*SELECTED EXCERPT*
Interviews

‘Administered prices don’t work’

Economist Dr Hossain Zillur Rahman
VISUAL: STAR

Dr Hossain Zillur Rahman, executive chairman of Power and Participation Research Centre (PPRC) and former adviser to the caretaker government, speaks with Tamanna Khan of The Daily Star about effective and ineffective government interventions to rein in high prices of essentials.

 

Recently, we have seen that the interim government tried to fix the prices of chicken and eggs to no avail. Previous governments also made similar efforts without success. Why does this measure fail?

If you respond to consumer demands through these administered prices—which is a populist measure to try to address consumers' call for relief—it usually doesn't work. Decision-makers, meaning the government, have to have an updated understanding of the realities of the supply chain, not a theoretical understanding. They need to understand whether there are blocks somewhere and if those blocks can be overcome. For example, are there groups who are in a way exerting pressure on the market prices?

We often hear that market syndicates are responsible for artificially raising prices. Who are these syndicates?

Syndicate has been a widely used term for many years now. The syndicate is a reality; it is a unified group of market players who can control the supply chain and also influence the policymakers in that space. That was what we saw during the ousted regime.

When the commerce minister of the Hasina government said he couldn't do much, he was basically saying that he was part of the syndicate, so he couldn't do much.

Now the situation is different. However, we need to understand how far the syndicate is still influencing the supply chain. They are unlikely to disappear anytime soon. Although the current policymakers are not necessarily aligned with them, they have to be effective in terms of understanding and influencing the supply chain management if they want to act on certain variables that can affect the supply chain.

Being non-political doesn't automatically make the government effective in this matter. They need to understand if the influence is in the policy process or if it is just bureaucratic. Are the policymakers on top of the bureaucrats? Do they have a field understanding? I haven't seen much effort by the incumbent government to go out and understand the field realities of supply chain management.

What should the government do then?

They have to find the answers themselves. I am also not fully aware of the supply chain realities right now. But trying to control the market with a law-and-order mentality doesn't work.

*PROBLEM DESCRIPTION*
Quote the section of the interview on administered prices that starts with the words "If you respond" and finishes with "the ousted regime.".

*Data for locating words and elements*
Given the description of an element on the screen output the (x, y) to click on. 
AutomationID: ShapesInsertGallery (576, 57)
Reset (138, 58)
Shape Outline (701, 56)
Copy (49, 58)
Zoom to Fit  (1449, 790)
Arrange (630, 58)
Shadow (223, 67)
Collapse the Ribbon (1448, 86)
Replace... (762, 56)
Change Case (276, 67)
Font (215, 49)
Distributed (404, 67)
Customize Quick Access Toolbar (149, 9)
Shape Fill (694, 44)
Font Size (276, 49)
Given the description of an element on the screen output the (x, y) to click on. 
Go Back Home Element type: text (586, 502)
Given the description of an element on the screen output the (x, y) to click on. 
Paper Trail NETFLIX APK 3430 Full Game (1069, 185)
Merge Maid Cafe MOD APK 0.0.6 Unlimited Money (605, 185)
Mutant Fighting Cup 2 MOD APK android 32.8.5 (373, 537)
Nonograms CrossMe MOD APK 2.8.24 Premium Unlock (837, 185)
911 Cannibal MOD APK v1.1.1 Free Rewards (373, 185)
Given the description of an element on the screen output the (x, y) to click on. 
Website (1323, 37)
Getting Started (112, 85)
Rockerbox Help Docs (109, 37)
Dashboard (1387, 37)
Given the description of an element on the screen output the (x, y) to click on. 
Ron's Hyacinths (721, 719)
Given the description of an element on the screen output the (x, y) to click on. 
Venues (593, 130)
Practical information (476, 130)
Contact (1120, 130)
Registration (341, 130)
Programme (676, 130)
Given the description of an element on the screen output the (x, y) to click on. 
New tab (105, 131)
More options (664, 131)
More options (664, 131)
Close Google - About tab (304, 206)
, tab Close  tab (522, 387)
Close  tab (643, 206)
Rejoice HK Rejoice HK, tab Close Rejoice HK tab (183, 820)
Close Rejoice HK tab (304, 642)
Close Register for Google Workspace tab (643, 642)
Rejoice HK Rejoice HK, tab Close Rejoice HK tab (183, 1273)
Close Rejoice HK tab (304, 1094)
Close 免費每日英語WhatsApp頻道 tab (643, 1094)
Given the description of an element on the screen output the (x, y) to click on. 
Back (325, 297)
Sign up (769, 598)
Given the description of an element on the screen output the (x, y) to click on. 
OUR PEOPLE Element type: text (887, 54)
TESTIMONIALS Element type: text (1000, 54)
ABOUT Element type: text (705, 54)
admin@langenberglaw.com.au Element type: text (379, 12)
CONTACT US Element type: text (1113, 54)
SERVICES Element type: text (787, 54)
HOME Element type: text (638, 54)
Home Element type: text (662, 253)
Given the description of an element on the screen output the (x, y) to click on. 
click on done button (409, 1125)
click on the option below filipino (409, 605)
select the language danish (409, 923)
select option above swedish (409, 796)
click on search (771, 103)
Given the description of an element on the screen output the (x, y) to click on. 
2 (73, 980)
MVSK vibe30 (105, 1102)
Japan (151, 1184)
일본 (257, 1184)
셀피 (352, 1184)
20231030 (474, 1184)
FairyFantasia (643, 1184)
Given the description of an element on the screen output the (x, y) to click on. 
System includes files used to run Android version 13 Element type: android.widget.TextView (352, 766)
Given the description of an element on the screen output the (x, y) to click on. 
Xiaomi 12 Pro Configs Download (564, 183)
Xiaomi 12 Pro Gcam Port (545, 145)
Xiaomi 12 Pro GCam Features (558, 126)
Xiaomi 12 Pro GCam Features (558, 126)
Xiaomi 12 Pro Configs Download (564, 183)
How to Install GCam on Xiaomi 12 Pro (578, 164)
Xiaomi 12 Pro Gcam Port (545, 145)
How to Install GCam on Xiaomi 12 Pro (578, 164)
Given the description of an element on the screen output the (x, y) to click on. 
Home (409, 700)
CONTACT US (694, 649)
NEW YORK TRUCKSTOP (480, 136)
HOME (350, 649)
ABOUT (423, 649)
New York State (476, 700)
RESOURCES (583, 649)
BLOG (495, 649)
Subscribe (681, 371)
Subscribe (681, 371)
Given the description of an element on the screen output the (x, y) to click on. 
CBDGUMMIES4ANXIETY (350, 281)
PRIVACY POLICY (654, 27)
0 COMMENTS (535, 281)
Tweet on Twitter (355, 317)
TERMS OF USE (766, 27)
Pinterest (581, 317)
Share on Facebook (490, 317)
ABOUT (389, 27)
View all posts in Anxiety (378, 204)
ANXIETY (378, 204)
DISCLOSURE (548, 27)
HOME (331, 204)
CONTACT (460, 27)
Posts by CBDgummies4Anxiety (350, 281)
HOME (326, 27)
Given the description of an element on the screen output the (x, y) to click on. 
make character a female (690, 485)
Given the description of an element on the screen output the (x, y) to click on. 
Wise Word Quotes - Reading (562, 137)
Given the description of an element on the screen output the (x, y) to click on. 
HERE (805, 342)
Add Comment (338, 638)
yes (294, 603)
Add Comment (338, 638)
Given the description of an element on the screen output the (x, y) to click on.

*WRITTEN ANSWER*
If you respond to consumer demands through these administered prices—which is a populist measure to try to address consumers' call for relief—it usually doesn't work. Decision-makers, meaning the government, have to have an updated understanding of the realities of the supply chain, not a theoretical understanding. They need to understand whether there are blocks somewhere and if those blocks can be overcome. For example, are there groups who are in a way exerting pressure on the market prices?

We often hear that market syndicates are responsible for artificially raising prices. Who are these syndicates?

Syndicate has been a widely used term for many years now. The syndicate is a reality; it is a unified group of market players who can control the supply chain and also influence the policymakers in that space. That was what we saw during the ousted regime.